Come Sunday and the 500-odd Parsis in Kolkata will get together for a special workshop on problems faced by the community, one of the smallest in the country.
This is an initiative by Jiyo Parsi, an effort by the ministry of minority affairs to arrest the decline in the population of Parsis in India. The workshop will be on ‘Family Life in Modern Times’, followed by a presentation by Jiyo Parsi. Such workshops are being held at all locations across the country with sizable Parsi populations. A report will then be prepared and submitted to the ministry for further action.
“After the 2001 census, it was realized that the Parsi population has come down drastically in India over the last 50 years. We felt that something needed to be done to get community members to have more children. A lot of research was carried out to ascertain the causes. Much of this was done at the Tata Institute of Social Sciences (TISS). Studies were conducted on subjects like community elders, family structures, what the Parsi youth does for a living and disease. The findings and recommendations were handed over to the Bombay Parsi Panchayat, an apex body of the community, and certain measures were taken. For the next few years, financial encouragement was given to those going in for a second or third child.
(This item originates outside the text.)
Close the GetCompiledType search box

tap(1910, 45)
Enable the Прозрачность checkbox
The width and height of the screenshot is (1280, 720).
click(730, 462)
In five years, a few hundred babies were born. This isn’t a mean feat for such a small community. We then went to the ministry and a five year project was granted,” said Dr Katy Gandevia of TISS and project co-ordinator, Jiyo Parsi.
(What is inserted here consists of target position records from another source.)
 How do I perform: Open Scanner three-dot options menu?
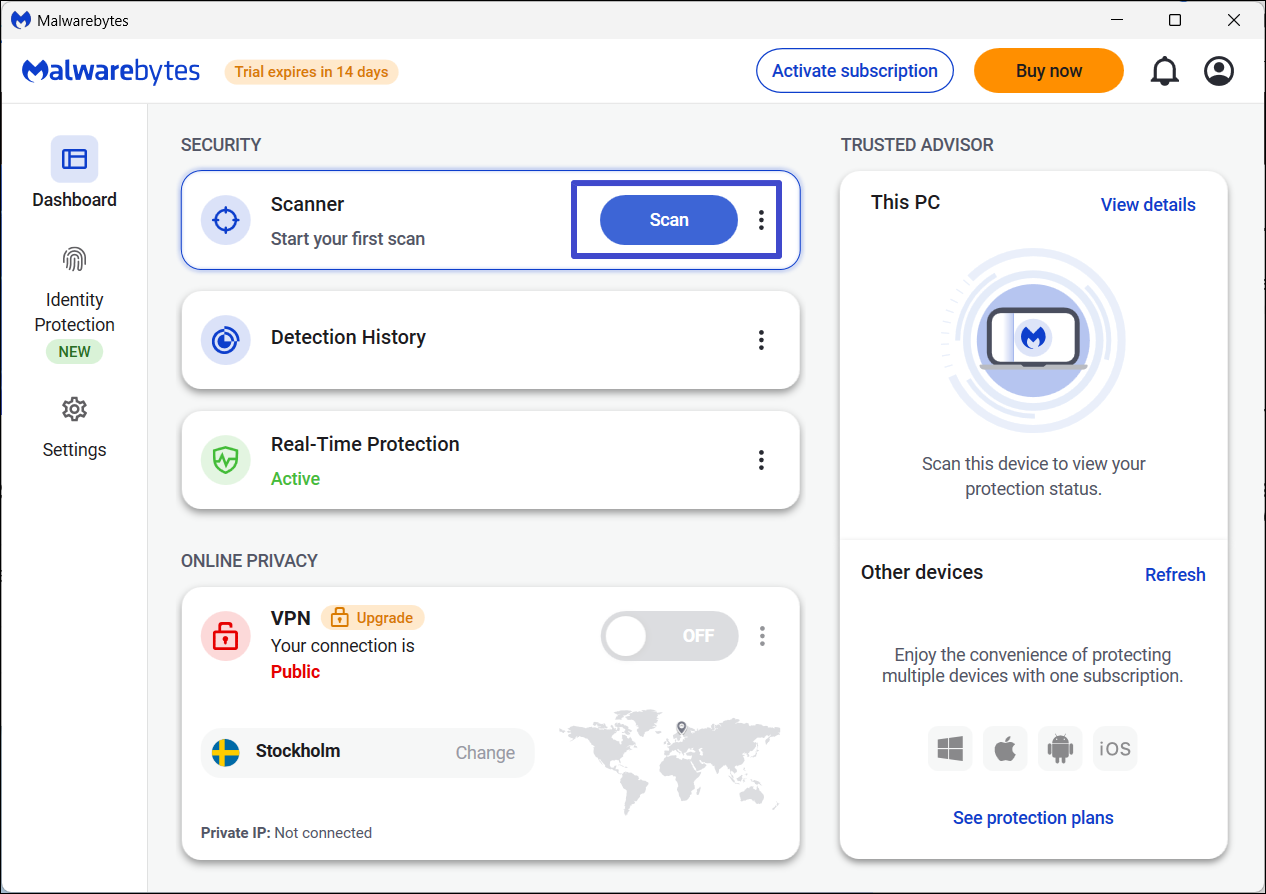761,220
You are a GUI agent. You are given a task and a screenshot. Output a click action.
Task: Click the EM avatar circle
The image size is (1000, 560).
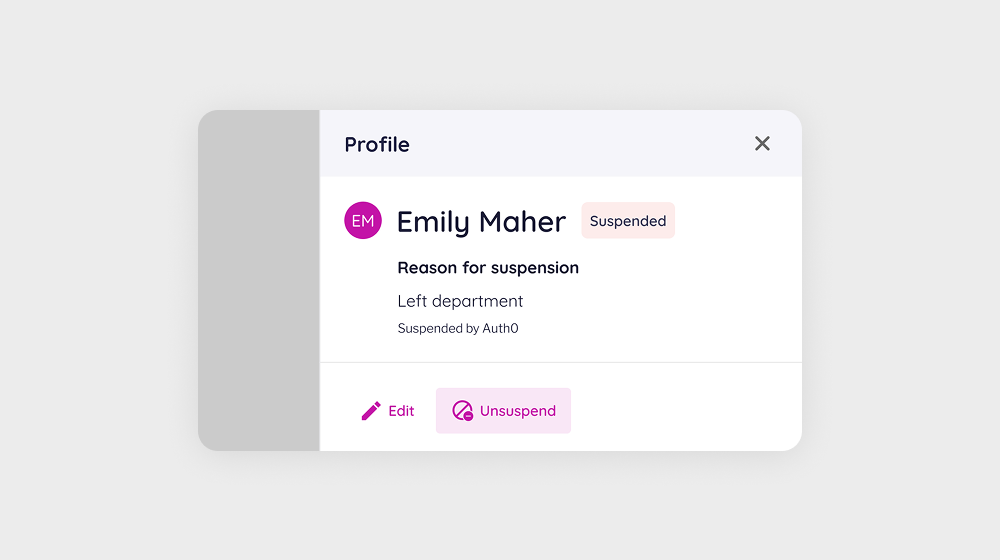(363, 221)
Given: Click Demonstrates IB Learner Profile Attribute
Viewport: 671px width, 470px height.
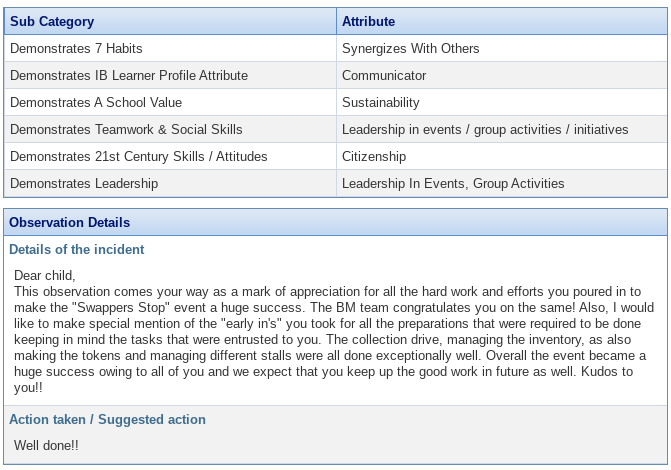Looking at the screenshot, I should pos(129,75).
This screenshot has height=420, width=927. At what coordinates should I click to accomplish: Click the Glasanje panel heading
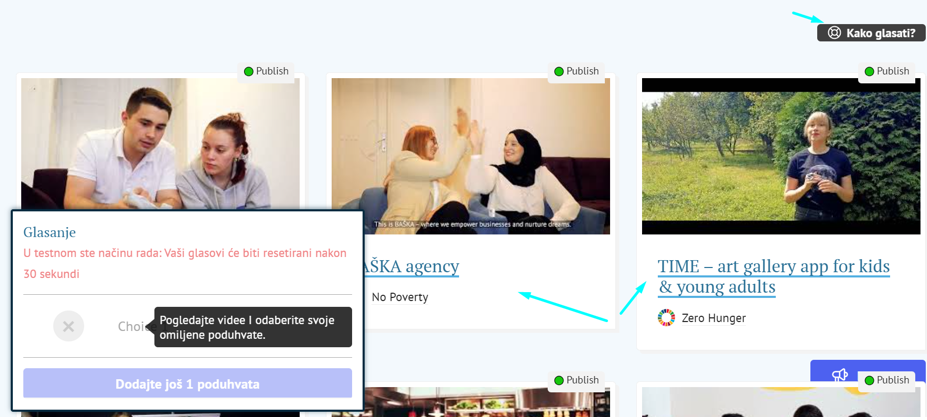(x=49, y=232)
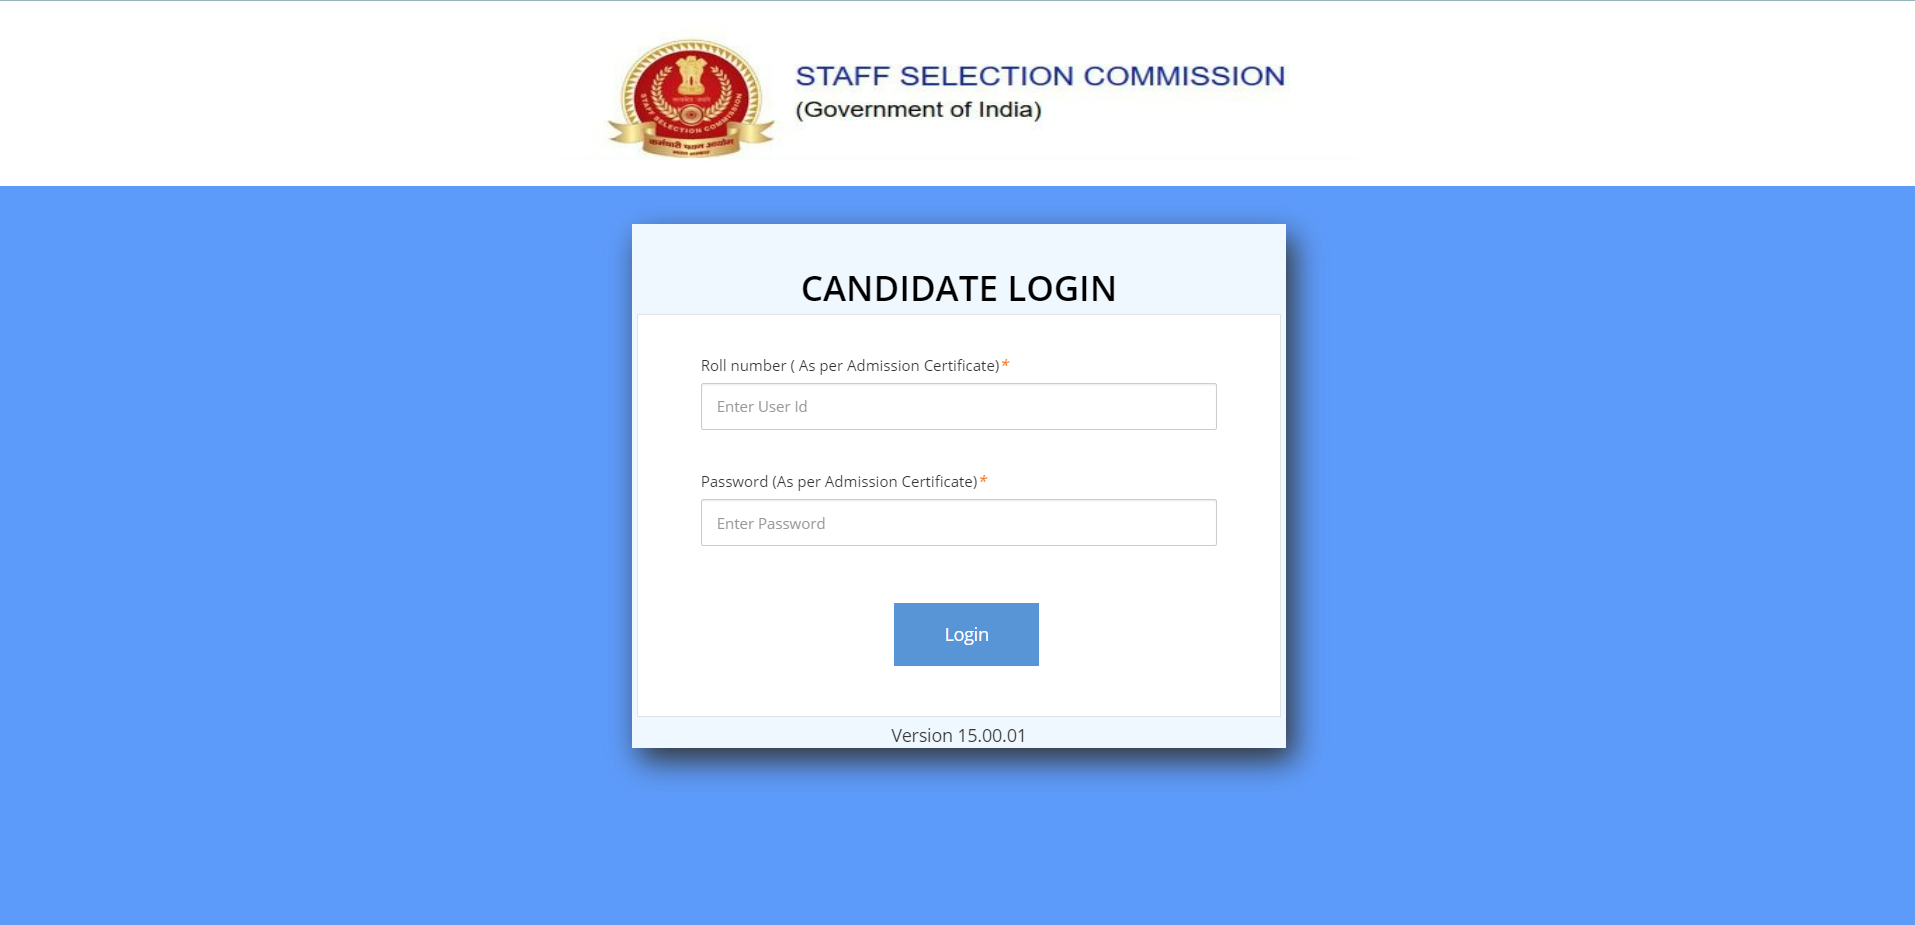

During research, it had been found that the age of marriage is a major factor in declining population. According to Gandevia, women in the 100% literate community are allowed the same opportunities as men and lead independent lives. By the time they decide to settle down, they have few reproductive years left. Some women don’t even marry because of this. Jiyo Parsi first launched a campaign to urge women to settle down earlier and go for children.
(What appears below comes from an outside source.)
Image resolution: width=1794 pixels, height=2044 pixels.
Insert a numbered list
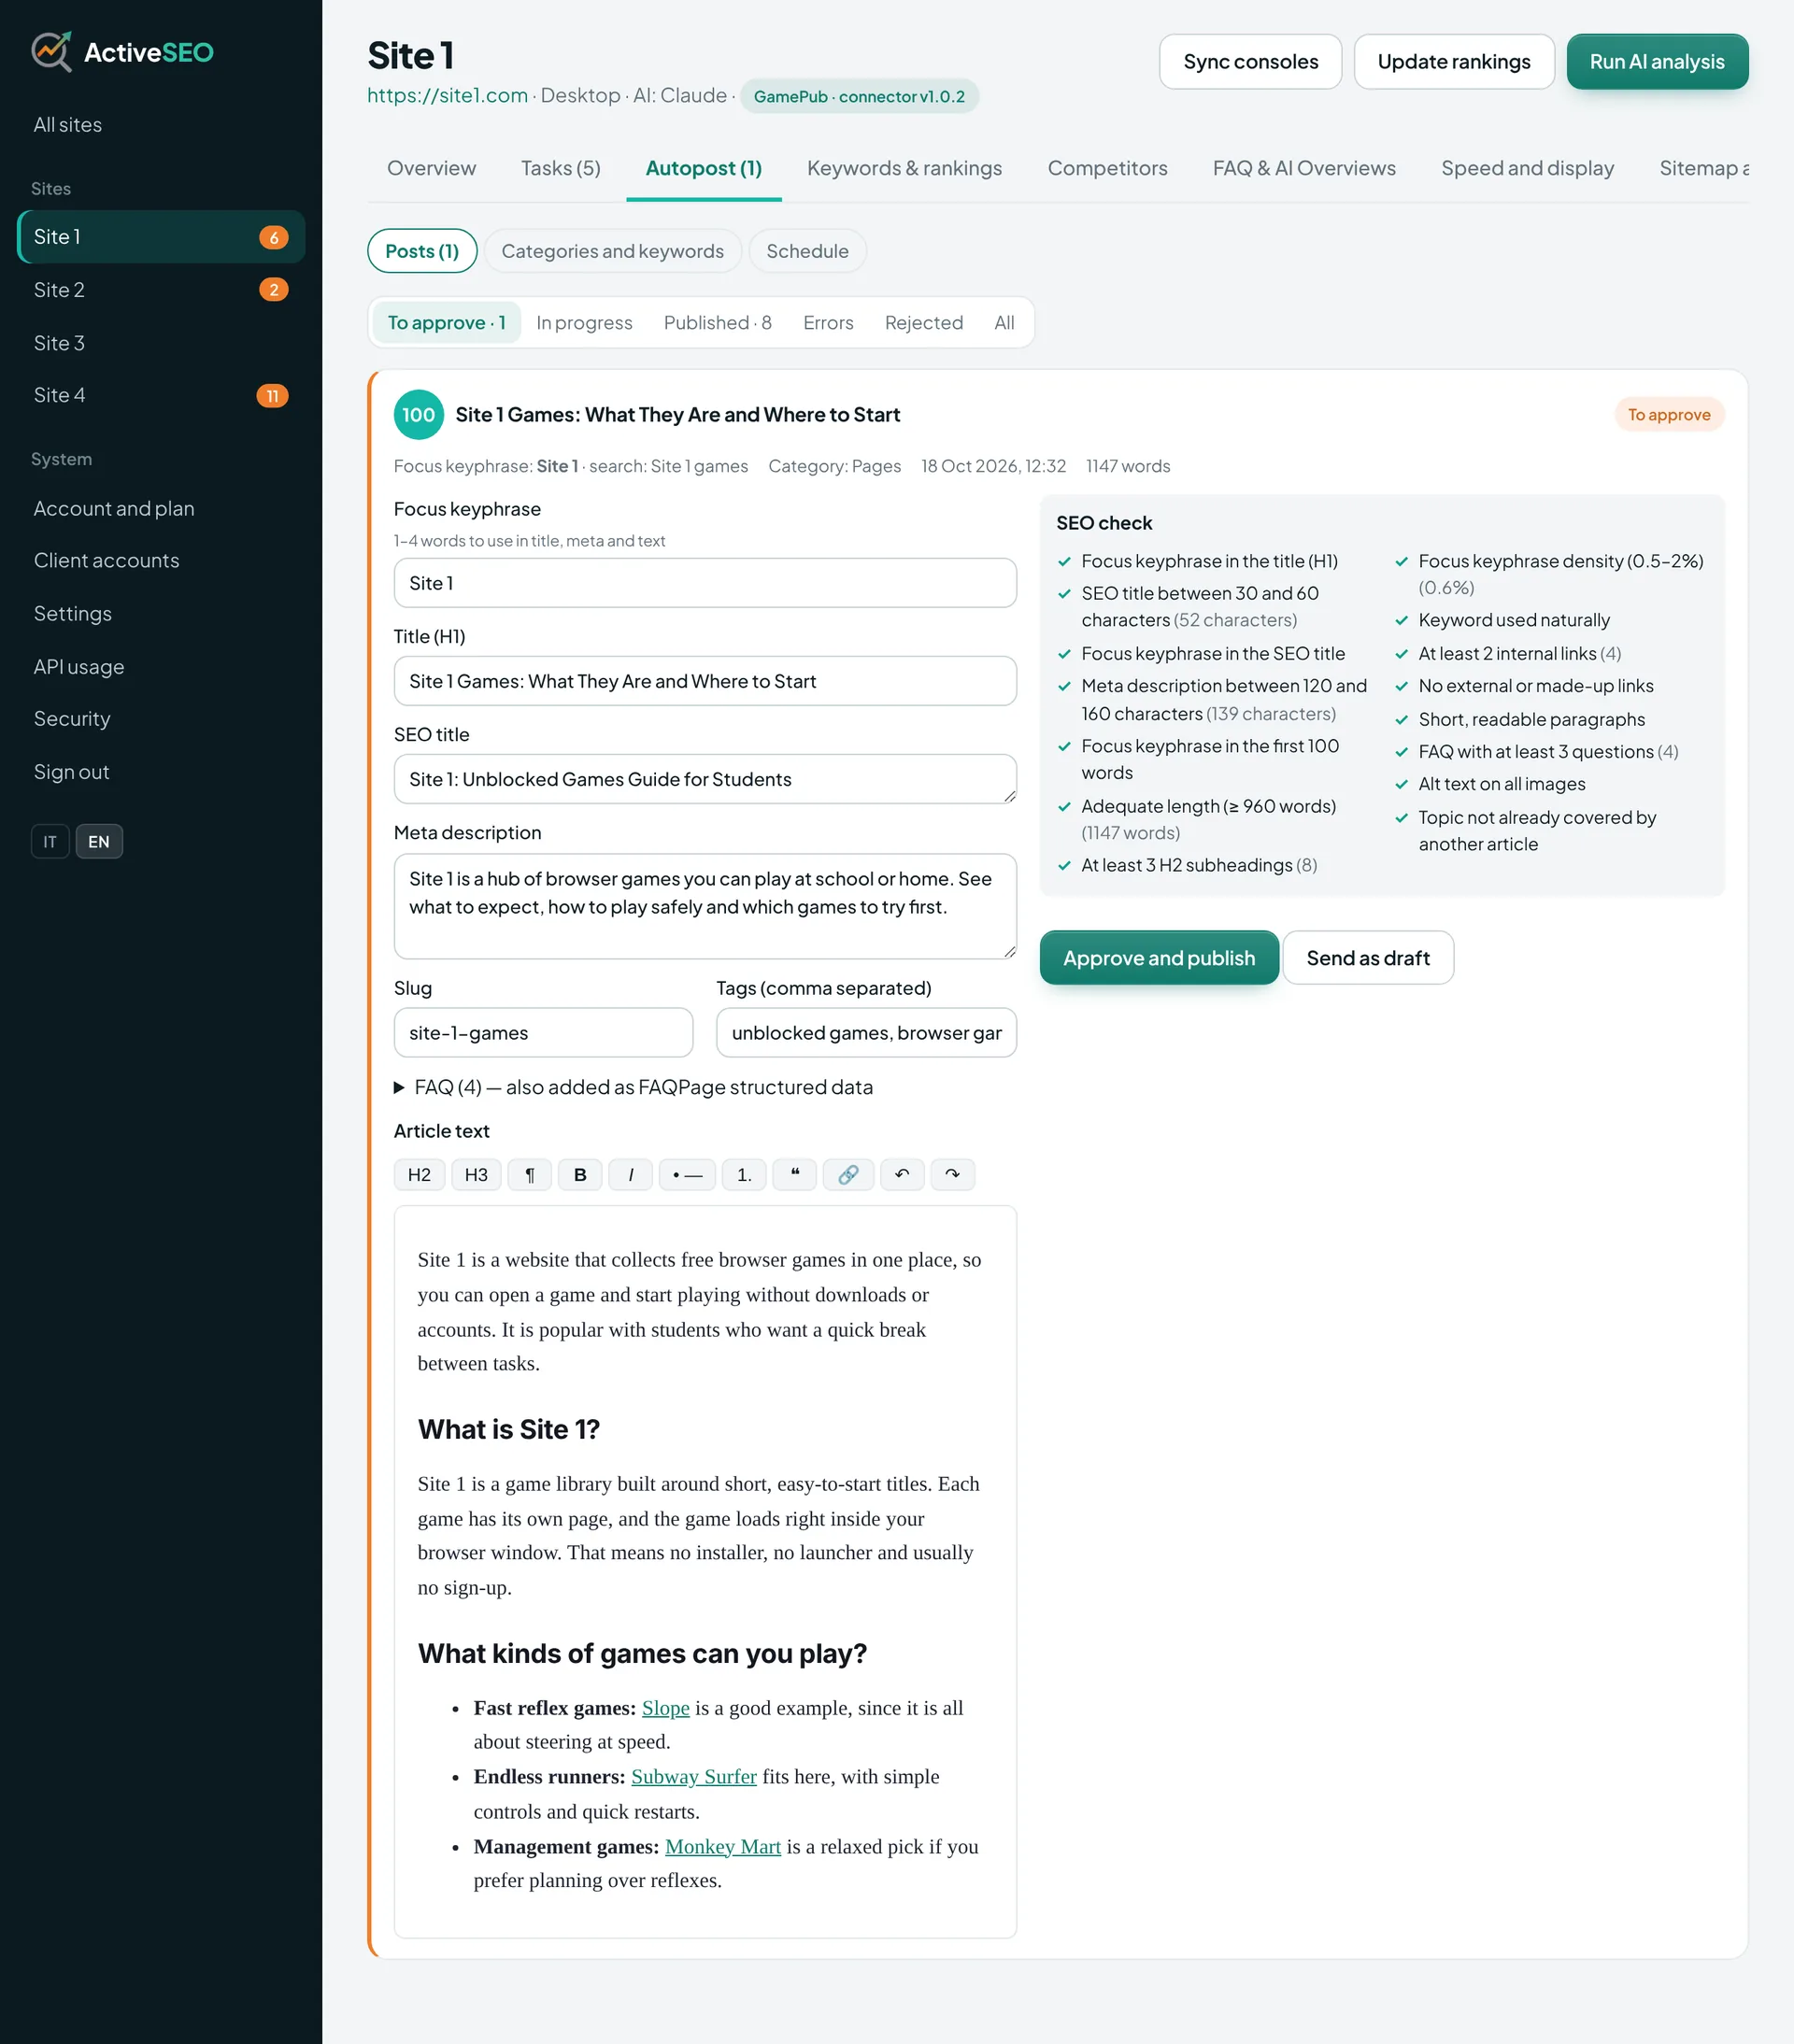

“Another problem is that Parsis live longer. In many families, a member remains unmarried to look after the elders. Then, there was the belief that more children will lead to expenses. Parsis are used to the best in life and hope to give their children the same. We tried to resolve these issues,” she added. This was only part of the job. The most important step taken was to financially assist older couples to have children.
“There are many who say they don’t need financial support. We then urge them to help other couples. The Parsis are a very self-respecting community that has never sought anything like reservation from the government. While providing financial support, we also attempt to allay fears that such couples have about whether they would be able to give their children proper educational opportunities. In a little over two years now, we have seen nearly 60 babies born through this project. Some twins were also born,” Gandevia, who will be in Kolkata on Sunday said. She will be accompanied by Pearl Mistry, another counselor for Jiyo Parsi.
According to Viroo Medhora from the Parsi Zoroastrian Association in Kolkata: “The highlights of the workshop are understanding our loved ones, fitness and work life balance, education and career for the youth, scholarships, education loans, childcare, birth rate and infertility among other things. All this will be in form of games, worksheets, role plays involving entire community regardless of age, for a lot of fun and learning. A powerpoint presentation will also be made to encourage participants to think out of the box for solutions and ideas to be used as feedback to the ministry for issues dealt by them.”